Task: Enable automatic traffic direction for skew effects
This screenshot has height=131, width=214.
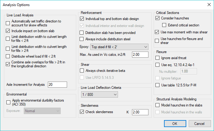Action: tap(8, 23)
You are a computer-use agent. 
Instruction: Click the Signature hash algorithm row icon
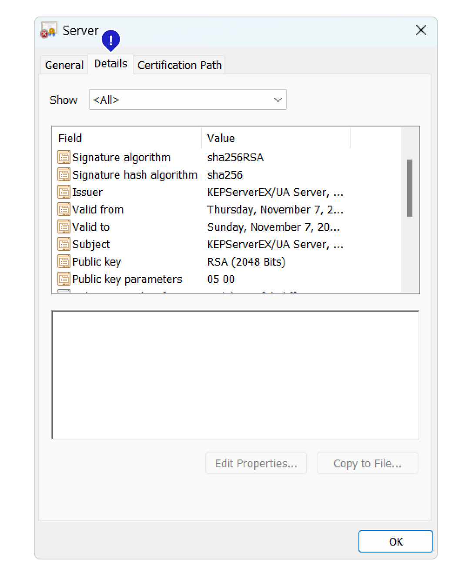pyautogui.click(x=64, y=175)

____________

** What the task requires **
Repeat the entries exactly, pictures left out.

** Output below **
Task: Enable automatic traffic direction for skew effects
This screenshot has height=131, width=214.
Action: tap(8, 23)
You are a computer-use agent. 
Instruction: Click the Signature hash algorithm row icon
pyautogui.click(x=64, y=175)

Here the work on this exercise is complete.